Unsure, Mary eyed the strange liquid and brought it closer to her face, but she hesitated to drink.

“Go on,” the woman urged gently.

Mary let it touch her lips and stuck her tongue into the flow. It tasted sweet. She gleefully drank some down and chuckled happily.

Laughing, the woman went on. “That is your fountain of life. It’s always sweet at first, and the more you drink the more you will learn and grow. Some day you will take a drink and notice that it has turned bitter. Do not worry, the bitterness will pass but you must drink that too. The sweetness will bring you joy, and the bitterness will bring you strength. You need both to live.”

“What’s inside, mother? How long until it opens?”

“Nobody knows, sweetheart. Everybody has one, and everybody wonders what it holds inside and how long until it will open. A few have opened their boxes to take a peek, but when they do they are sucked inside and their fountain ceases to flow. And since that is also what happens when the box opens on its own, we believe it is better to enjoy the fountain and the strength and joy it feeds us before we venture inside the box.”

Mary’s head was instantly flooded with a hundred more questions, and more and more the box scared her. Mary’s mother saw the fear building in her face and pulled her in close.

“There, there, my child. You need not fear what you do not know. My mother used to tell me that my box had a beautiful kingdom inside, and that the more I drank from my fountain the bigger the kingdom grew. And when I drank the bitterness of the fountain my kingdom grew more beautiful. She said that when I shared my fountain with someone it meant that I would get to see that person in my kingdom. She also warned that if I am not careful with my box then it could cause the kingdom inside to crumble to the ground.”

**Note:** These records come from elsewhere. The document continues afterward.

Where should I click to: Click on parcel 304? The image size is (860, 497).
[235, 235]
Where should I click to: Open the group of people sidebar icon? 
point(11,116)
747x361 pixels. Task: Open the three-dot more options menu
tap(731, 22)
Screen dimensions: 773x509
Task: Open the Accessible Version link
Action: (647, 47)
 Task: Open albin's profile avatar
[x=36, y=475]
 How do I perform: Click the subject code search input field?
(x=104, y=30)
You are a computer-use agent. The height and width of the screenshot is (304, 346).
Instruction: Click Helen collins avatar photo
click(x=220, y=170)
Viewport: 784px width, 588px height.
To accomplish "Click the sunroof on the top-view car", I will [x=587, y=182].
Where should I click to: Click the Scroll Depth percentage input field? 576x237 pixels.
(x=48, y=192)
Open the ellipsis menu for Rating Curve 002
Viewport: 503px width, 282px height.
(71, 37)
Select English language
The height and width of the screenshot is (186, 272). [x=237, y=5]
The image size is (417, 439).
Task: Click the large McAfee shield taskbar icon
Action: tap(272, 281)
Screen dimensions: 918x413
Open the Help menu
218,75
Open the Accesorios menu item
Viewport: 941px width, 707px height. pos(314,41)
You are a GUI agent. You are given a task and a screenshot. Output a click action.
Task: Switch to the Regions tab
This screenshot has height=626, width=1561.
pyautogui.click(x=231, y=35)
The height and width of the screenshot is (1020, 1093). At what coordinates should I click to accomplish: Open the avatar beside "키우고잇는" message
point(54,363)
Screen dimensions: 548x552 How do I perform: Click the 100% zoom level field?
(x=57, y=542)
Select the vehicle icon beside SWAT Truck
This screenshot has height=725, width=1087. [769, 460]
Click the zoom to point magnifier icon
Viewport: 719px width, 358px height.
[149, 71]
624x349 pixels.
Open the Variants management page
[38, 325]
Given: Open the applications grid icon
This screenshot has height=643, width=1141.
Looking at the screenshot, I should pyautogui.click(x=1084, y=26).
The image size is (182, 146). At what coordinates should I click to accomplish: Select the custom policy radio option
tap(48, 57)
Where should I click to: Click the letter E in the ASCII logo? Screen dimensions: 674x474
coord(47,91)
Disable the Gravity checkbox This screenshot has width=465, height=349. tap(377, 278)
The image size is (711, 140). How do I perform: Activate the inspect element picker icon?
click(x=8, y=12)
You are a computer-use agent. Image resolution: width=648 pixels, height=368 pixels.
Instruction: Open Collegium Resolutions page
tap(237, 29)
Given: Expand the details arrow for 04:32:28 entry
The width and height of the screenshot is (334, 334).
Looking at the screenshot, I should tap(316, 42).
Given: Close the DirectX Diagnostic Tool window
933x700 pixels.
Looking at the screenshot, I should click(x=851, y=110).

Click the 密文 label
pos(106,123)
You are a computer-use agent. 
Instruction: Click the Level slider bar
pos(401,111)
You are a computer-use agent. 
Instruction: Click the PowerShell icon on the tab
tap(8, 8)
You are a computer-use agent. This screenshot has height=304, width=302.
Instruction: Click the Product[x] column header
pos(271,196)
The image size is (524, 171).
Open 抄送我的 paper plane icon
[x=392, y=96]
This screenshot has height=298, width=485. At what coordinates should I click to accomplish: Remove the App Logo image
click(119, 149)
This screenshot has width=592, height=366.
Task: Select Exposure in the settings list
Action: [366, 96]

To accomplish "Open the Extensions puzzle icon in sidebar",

“Do you believe it, mother?”

“Well, my father told me that my box might have nothing inside, and that when it opens you get sucked inside because the box is a part of you and you are a part of it. But he also said that if you treat your box badly it would just make our time together shorter, so treating it like it has a tiny kingdom inside isn’t a bad idea.”

“Do I have a father?”

“Of course you do. He’s outside waiting for you. He’ll want to have a word with you before you go out and explore.”

Mother helped Mary out of bed and showed her to the door. Outside, Father gave her a big hug.

“Make sure you keep your box with you and take good care of it. And drink as much from the spout as you can, even when you don’t like the taste. Don’t let anyone else touch your box, but you can share from its fountain. And make sure your box stays closed.”

“OK, father.”

As she walked toward the door to the outside with her parents, she took another drink from her fountain. It was sweet, but perhaps a bit less so than before. At the door they all shared from each other’s fountain and said their goodbyes, and amidst tears, Mary stepped out into the world on her own.


Just as Mother had explained, everyone else had a box too. After her parents’ warnings, Mary took great care to keep her box’s lid shut tightly. She carried it lightly, imagining a tiny castle made of glass inside.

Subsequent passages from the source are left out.